Zonal statistics#
A typical interaction between raster and vector data is zonal statistics - an aggregation of values of the raster that belong of a geographical region defined by a geometry. Vector data cubes are an ideal data structure for such a use case as they preserve the structure of the original cube and all its attributes while allowing you to index it by a polygon or linestring geometry. The geometry can represent any arbitrary geometry within the bounds of the original raster.
import geodatasets
import geopandas as gpd
import numpy as np
import rioxarray
import xarray as xr
import xproj
import xvec
The example using the ERA-Interim reanalysis, monthly averages of upper level data:
ds = xr.tutorial.open_dataset("eraint_uvz")
ds
/Users/martin/dev/xvec/.pixi/envs/default/lib/python3.13/site-packages/xarray/conventions.py:204: SerializationWarning: variable 'z' has non-conforming '_FillValue' np.float64(nan) defined, dropping '_FillValue' entirely.

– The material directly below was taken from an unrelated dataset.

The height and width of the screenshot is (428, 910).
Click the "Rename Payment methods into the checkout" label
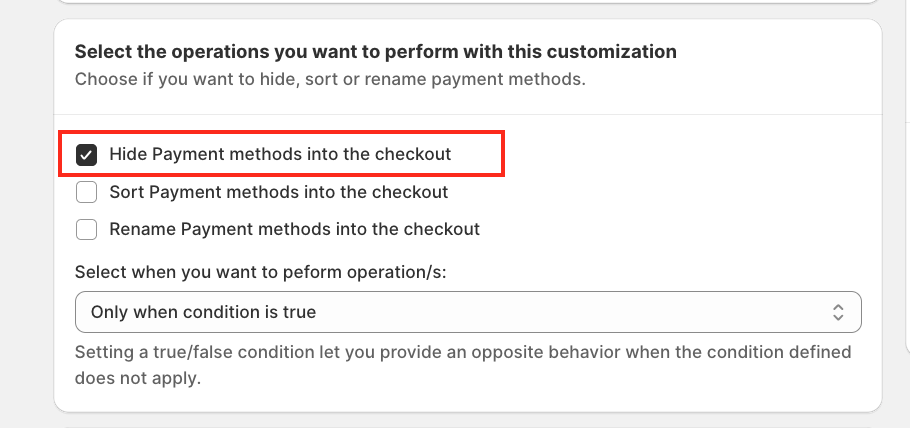click(294, 229)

var = coder.decode(var, name=name)
/Users/martin/dev/xvec/.pixi/envs/default/lib/python3.13/site-packages/xarray/conventions.py:204: SerializationWarning: variable 'u' has non-conforming '_FillValue' np.float64(nan) defined, dropping '_FillValue' entirely.
var = coder.decode(var, name=name)
/Users/martin/dev/xvec/.pixi/envs/default/lib/python3.13/site-packages/xarray/conventions.py:204: SerializationWarning: variable 'v' has non-conforming '_FillValue' np.float64(nan) defined, dropping '_FillValue' entirely.
var = coder.decode(var, name=name)
<xarray.Dataset> Size: 17MB
Dimensions: (longitude: 480, latitude: 241, level: 3, month: 2)
Coordinates:
* longitude (longitude) float32 2kB -180.0 -179.2 -178.5 ... 178.5 179.2
* latitude (latitude) float32 964B 90.0 89.25 88.5 ... -88.5 -89.25 -90.0
* level (level) int32 12B 200 500 850
* month (month) int32 8B 1 7
Data variables:
z (month, level, latitude, longitude) float64 6MB ...
u (month, level, latitude, longitude) float64 6MB ...
v (month, level, latitude, longitude) float64 6MB ...
Attributes:
Conventions: CF-1.0
Info: Monthly ERA-Interim data. Downloaded and edited by fabien.m...Let’ check the input visually.
ds.z.plot(row='month', col='level')
<xarray.plot.facetgrid.FacetGrid at 0x177f19940>
This Dataset is indexed by longitude and latitude representing the spatial grid. When aggregating using ds.xvec.zonal_stats, you are replacing these two dimensions with a single one with shapely geometry.
Land mass geometry
Read the file representing the generalized global land mass as a set of polygons.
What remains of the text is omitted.